Thanks are owed to some other institutions that supported my work during and after my years at the Society. The William F. Milton Award that I received in 2001 generously funded my research on Attic vase-paintings in Germany, Greece, France, the Netherlands, and the United States. Upon my arrival at the Johns Hopkins University I realized that, leaving ideal surroundings, I found myself working in an equally inspiring research and teaching milieu that H. Alan Shapiro had established. To his scholarly incisiveness and wide-ranging expertise on ancient Greek visual and material culture I am most grateful. For their warm collegiality my thanks go to Stephen Campbell, Michael Fried, Hent de Vries, Neil Hertz, Herbert Kessler, and Richard Macksey. For valuable intellectual dialogue I should like to thank Veena Das of the Anthropology Department, Paola Marrati of the Humanities Center, and John Shirley-Quirk of the Peabody Institute. Finally during 2003 and 2004 I received two Dean’s Research Grants of the School of Arts and Sciences that facilitated my research in Germany and Greece. Thanks are owed to Daniel Weiss and particularly Adam Falk.

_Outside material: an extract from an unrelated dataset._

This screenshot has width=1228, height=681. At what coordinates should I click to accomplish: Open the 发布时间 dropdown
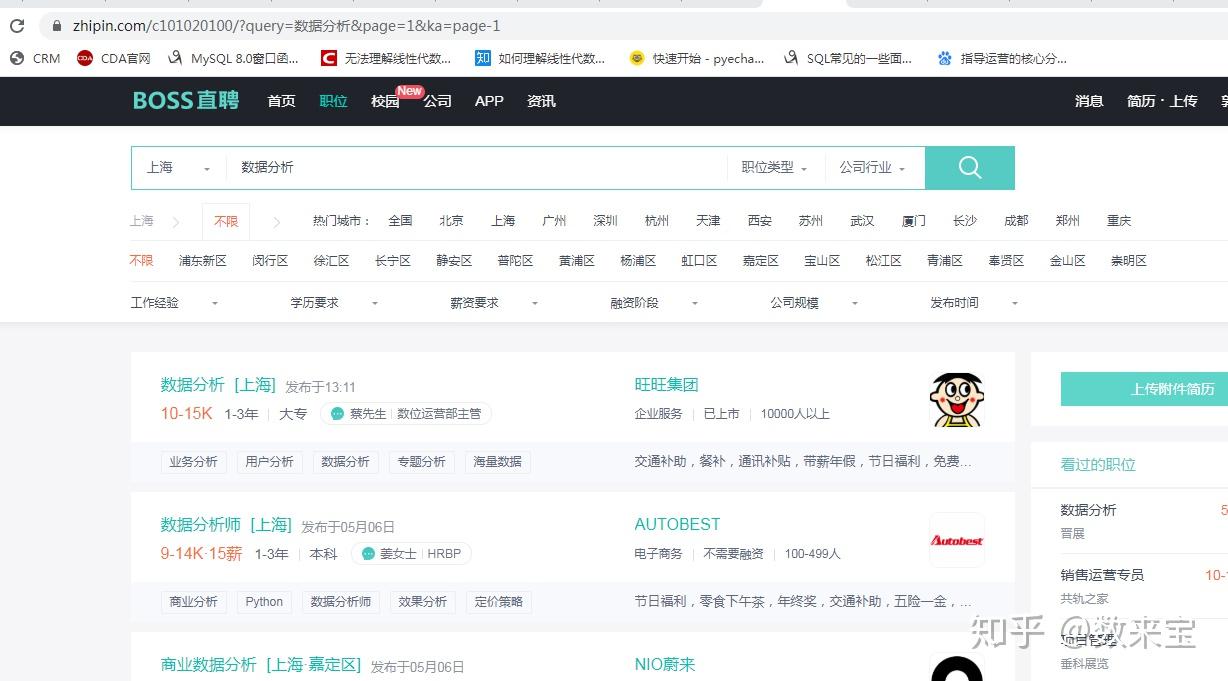pyautogui.click(x=953, y=302)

My grandparents, Stephanos and Stella Tsainis of Konstantinoupole and Smyrne, taught me many stories and sociolects from their homeland—snap-shots and narratives that left an imprint on my diasporic fieldwork on Greek antiquity. Ethnographic fieldwork that I conducted in Southern Italy and Crete showed me ways of describing. The insistence of Albert Henrichs, Panagiotis Roilos, and Alexandra Yatromanolakis that this book be written was invaluable. It is dedicated to my parents and to Elaine Scarry.


[ back ] 1. I have attempted to take into account 2004/2005 publications as much as possible.